SOURCE PASSAGE:
During a nonprinting period, on the other hand, the imparting of
the tension to the intermediate transfer belt 7 by the tension
roller 9 is canceled so that winding kinks will not be produced in
the intermediate transfer belt 7 as the intermediate transfer belt
7 is wound around the rollers at the same positions for a long
time.
As shown in FIG. 3, a high-voltage unit (electric supply means) 20
is provided for supplying predetermined electric power to the
photoconductor drums 2a to 5a, the chargers 15, and the developing
rollers 2b to 5b of the image forming units 2 to 5. Terminals 21
corresponding to the photoconductor drums 2a to 5a, the chargers
15, and the developing rollers 2b to 5b are provided in the
high-voltage unit 20. In a state in which the image forming units 2
to 5 are installed in the apparatus, these terminals 21 are fitted
to terminals 22 provided on the image forming units 2 to 5, thereby
allowing the high-voltage unit 20 and the image forming units 2 to
5 to be electrically and mechanically connected.
Here, as shown in the drawing, the image forming units 2 to 5 are
so structured as to be moved in the widthwise direction of the
intermediate transfer belt 7 so as to be connected to the
high-voltage unit 20.
A paper feeding cassette 13, in which paper (recording medium) P is
accommodated, is provided in a lower portion of the apparatus. The
paper P is fed one sheet at a time from the paper feeding cassette
13 onto a paper transporting passage by a feed roller.
A second transfer roller 12 and a fixing unit 14 are arranged on
the paper feeding passage. The second transfer roller 12 transfers
the color image formed on the intermediate transfer belt 7 onto the
paper P by coming into contact with an outer peripheral surface of
the intermediate transfer belt 7 over a predetermined amount at the
position of the driven roller 11. The fixing unit 14 allows the
color image transferred onto the paper P to be fixed on the paper P
by heat and pressure accompanying the nipping and rotation of the
rollers.
In the image forming apparatus having such a construction, a latent
image of a yellow color component of image information is first
formed on the photoconductor drum 2a of the image forming unit 2.
This latent image is formed into a visible image as a yellow toner
image by the developing means 2b having a yellow toner, and is
transferred onto the intermediate transfer belt 7 as a yellow toner
image by the first transfer roller 10a.
In the meantime, while the yellow toner image is being transferred
onto the intermediate transfer belt 7, a latent image of a magenta
color component is formed in the image forming unit 3, and the
magenta toner image based on the magenta toner is subsequently
formed into a visible image by the developing means 3b. Then, the
magenta toner image is transferred onto the intermediate transfer
belt 7, for which the transfer of the yellow toner image has been
completed by the previous image forming unit 2, by the first
transfer roller 10b of the image forming unit 3 so as to be
superposed on the yellow toner image.
Thereafter, image formation is effected with respect to the cyan
toner image and the black toner image as well in a similar manner,
and the superposition of the four-color toner images on the
intermediate transfer belt 7 is completed.

PROBLEM 1:
Summarize the image forming apparatus passage in three sentences.
PROBLEM 2:
In the image forming apparatus passage, rewrite the paragraph beginning "As shown in FIG. 3" as a short bulleted list that keeps its main facts.
PROBLEM 3:
Reproduce the image forming apparatus passage word for word, between "A second transfer" and "forming unit 2.", inclusive.

DATASET CONTENT:

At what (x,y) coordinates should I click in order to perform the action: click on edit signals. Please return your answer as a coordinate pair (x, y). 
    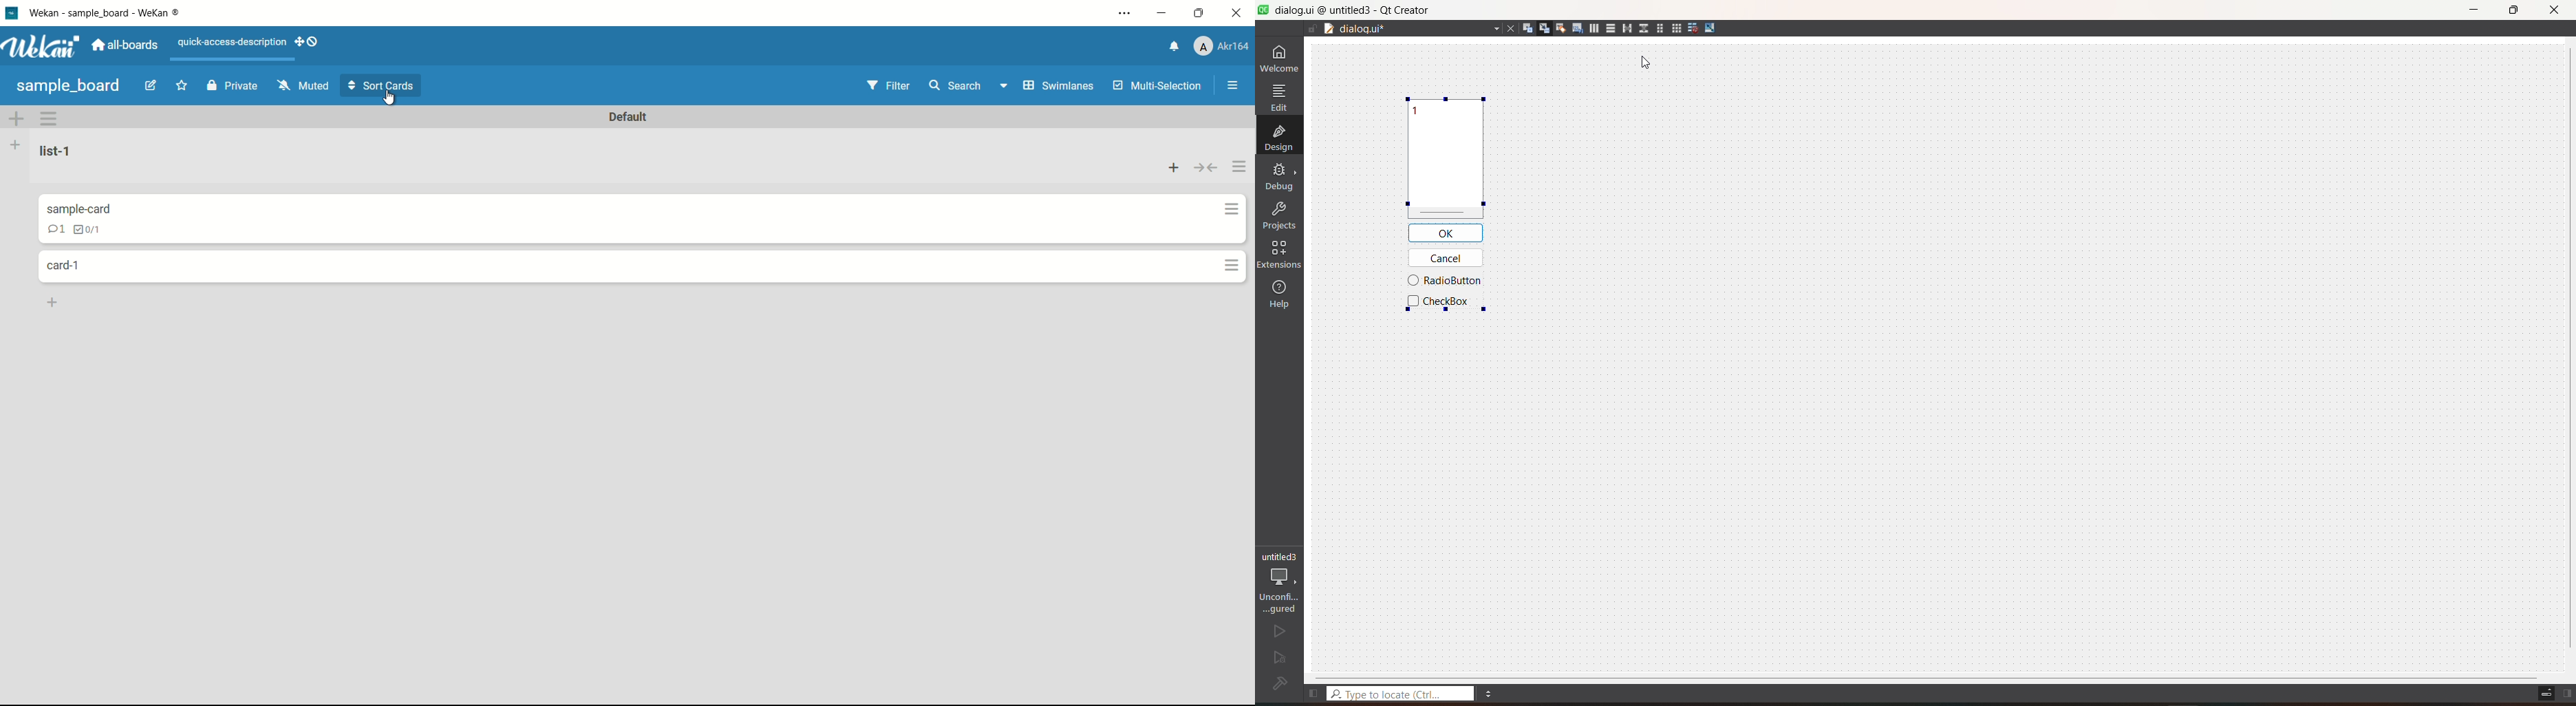
    Looking at the image, I should click on (1544, 28).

CORRECT OUTPUT 1:
A high-voltage unit supplies power to the photoconductor drums, chargers, and developing rollers of image forming units 2 to 5, which connect to it through fitted terminals after being moved in the widthwise direction of the intermediate transfer belt. Paper is fed one sheet at a time from a lower cassette past a second transfer roller, which transfers the color image from the belt onto the paper, and a fixing unit, which fixes it with heat and pressure. Yellow, magenta, cyan, and black toner images are formed one after another in the units and transferred so that they are superposed on the intermediate transfer belt.

CORRECT OUTPUT 2:
- A high-voltage unit (electric supply means) 20 supplies predetermined electric power to the photoconductor drums 2a to 5a, the chargers 15, and the developing rollers 2b to 5b of image forming units 2 to 5.
- The high-voltage unit 20 has terminals 21 matching those drums, chargers, and rollers.
- When the image forming units are installed, terminals 21 fit to terminals 22 on the units.
- This fit connects the high-voltage unit and the image forming units both electrically and mechanically.

CORRECT OUTPUT 3:
A second transfer roller 12 and a fixing unit 14 are arranged on
the paper feeding passage. The second transfer roller 12 transfers
the color image formed on the intermediate transfer belt 7 onto the
paper P by coming into contact with an outer peripheral surface of
the intermediate transfer belt 7 over a predetermined amount at the
position of the driven roller 11. The fixing unit 14 allows the
color image transferred onto the paper P to be fixed on the paper P
by heat and pressure accompanying the nipping and rotation of the
rollers.
In the image forming apparatus having such a construction, a latent
image of a yellow color component of image information is first
formed on the photoconductor drum 2a of the image forming unit 2.